• _QUOTED TEXT_
Friday, August 9, 2013

ADEN

update: This article was featured on java.net home page (you can look for it by date [08/15/2013] on https://home.java.net/archive/spotlight). 

ADEN project provides a high-performance, UDP-based alternative to conventional TCP sockets for :-

1- Low data-volume applications.

2- Bulk transfer over a LAN.

An example of low data-volume applications is client-server, request-reply-style applications where messages are small. For low data-volume applications, ADEN offers an internet-friendly transmission mechanism but with much less complexity/overhead than TCP. 
For bulk transfer over a LAN, ADEN provides a less congestion-sensitive transmission mechanism that allows to transfer bulk data in high speed over a LAN (see performance test results).

The following article provides everything you need to know about ADEN. It also demonstrates an algorithm for secure transmission that can be implemented as a 'plugin' to ADEN. Note that some details are omitted for clarity. Complete description of ADEN protocol can be found here. Note also that ADEN's source code is shipped with complete examples. This article does not provide any code snippets.

ADEN is currently implemented over Java's DatagramChannels.

1.Overview

Exchanging small messages between pairs of computers over TCP streams is not highly efficient as -for example- transferring large files. TCP is really useful when you want your application to send as much as possible data in as short a time as possible. to do that TCP uses sophisticated congestion control mechanism to prevent your application from congesting the network or causing a congested network to become worst. This mechanism ensures optimal send rate at all time.
It is clear that TCP congestion control has little benefit on the network when peers exchange only a few segments (packets) per round-trip time. Programmers has another choice, to use UDP,  a connection-less unreliable protocol that does not provide any congestion avoidance mechanism. Programmer has the freedom to implement a custom transmission mechanism. Fortunately, guidelines are available for designing efficient congestion control in low data-volume applications (see RFC5405).

• _GIVEN INFORMATION_

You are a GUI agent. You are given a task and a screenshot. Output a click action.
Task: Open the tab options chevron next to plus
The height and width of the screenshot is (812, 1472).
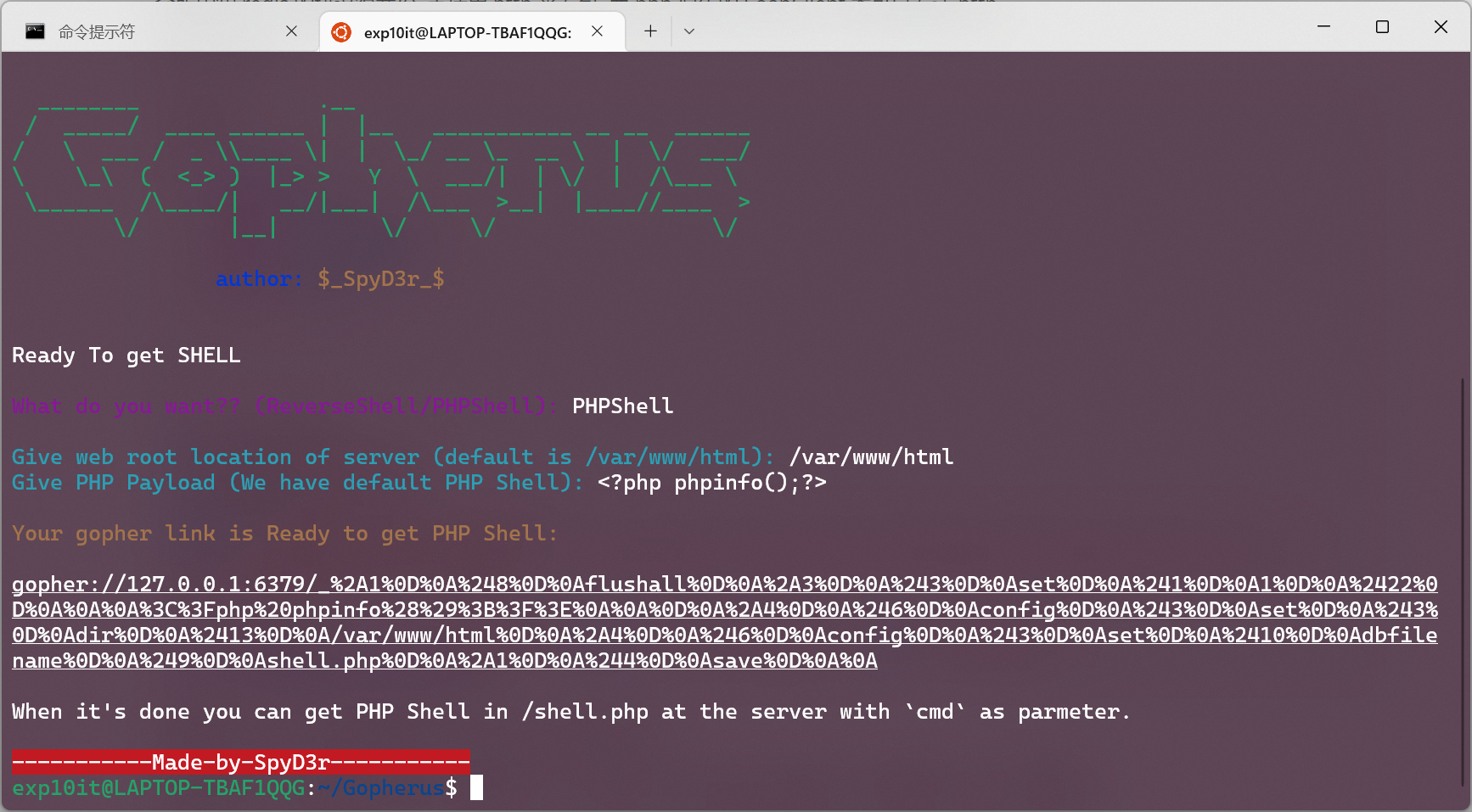click(688, 31)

• _GOAL A_
Repeat everything in the ADEN article from "2- Bulk transfer" down to "any code snippets.".
• _GOAL B_
According to the ADEN article, what is ADEN currently implemented over?
• _GOAL C_
Please write the next part of the ADEN article, picking up after its last sentence.
The material has nothing to do with the ADEN article.

• _EXERCISE ANSWER A_
2- Bulk transfer over a LAN.

An example of low data-volume applications is client-server, request-reply-style applications where messages are small. For low data-volume applications, ADEN offers an internet-friendly transmission mechanism but with much less complexity/overhead than TCP. 
For bulk transfer over a LAN, ADEN provides a less congestion-sensitive transmission mechanism that allows to transfer bulk data in high speed over a LAN (see performance test results).

The following article provides everything you need to know about ADEN. It also demonstrates an algorithm for secure transmission that can be implemented as a 'plugin' to ADEN. Note that some details are omitted for clarity. Complete description of ADEN protocol can be found here. Note also that ADEN's source code is shipped with complete examples. This article does not provide any code snippets.

• _EXERCISE ANSWER B_
Java's DatagramChannels.

• _EXERCISE ANSWER C_
However, working with UDP directly via UDP sockets means programmer has to deal with all UDP limitations: unreliability and the lack of 'negotiated' connection are among the main issues. Because of that programmers may prefer to use TCP sockets to save time and effort, at the expense of the overall efficiency of the system.

ADEN's project basic goal is:
- To implement 'negotiated' connection/disconnection and reliable in-order message delivery
on top of Java's DatagramChannels.
Note that I said 'message' not 'packet'. A message can be much larger than a single UDP packet.

2.ADEN connection

ADEN connection is established using a two-way handshake and closed the same way. So a total of 4 IP packets are exchanged instead of 7 packets as with TCP.
To establish an ADEN connection, client creates an ADEN socket, bounds it to a local address/port, initiates it with the server address/port and sends a special message called BOF. After sending BOF the ADEN socket is now connected and can exchange application messages with the server. To be able to accept connection requests (i.e. receive BOFs), server creates a special ADEN socket, bounds it to a local address/port. And by blocking on 'accept' method, the server gets a an ADEN socket that is used to receive the BOF message and exchange further messages with the client. So a pair of ADEN sockets now represents an ADEN connection. To close ADEN connection the client sends a special message called EOF.

The general criteria for BOF & EOF messages is:

 1-BOF and EOF are the first and the last message the client send on an ADEN socket respectively.
2- BOF should be small enough to be put in a single UDP datagram -the same for EOF (this way, ADEN protocol will transfer each message by passing only a single datagram on each direction).
3- BOF can be used to pass useful data. however data in a BOF message should never be used to invoke a non-idempotent operation on the receiving end(3). Normally BOF would be used to pass application metadata (version...etc ).
4-EOF should not hold any data (besides the flag that indicates this is an EOF !). If attempt to send EOF failed the client can continue normal execution(4).

The server should not send to the client unless it receives at least one more message after BOF  and that message is not EOF (from logical perspective- that make sense because the server normally waits for client's request). This way, we will avoid invalid connections created by receiving old BOFs.

 All in bold above is MANDATORY .
 After sending EOF the client should close the ADEN socket (Yes, ADEN socket can not be reused). Note that the client should be made to do 'its best' to send the EOF at the end of the session e.g. calling the EOF sending command in a 'finally' clause.

How connections are closed by the server?

-the server closes  ADEN connection by closing the ADEN socket only i.e server does not have to send EOF to the client.
The normal scenario is that the server will close the connection in response to one of these events:
-server receives an EOF.
-server does not receive any message for long time on that connection.For how long server should wait before disposing an idle connection is application-specific.

2.1 Connection lifetime

connection lifetime can only be controlled by application-level means:
-server uses read timeouts to determine when to abandon connections.
-client uses read timeouts to determine when to 'give up' and rise a 'server is not responding!'-like error message.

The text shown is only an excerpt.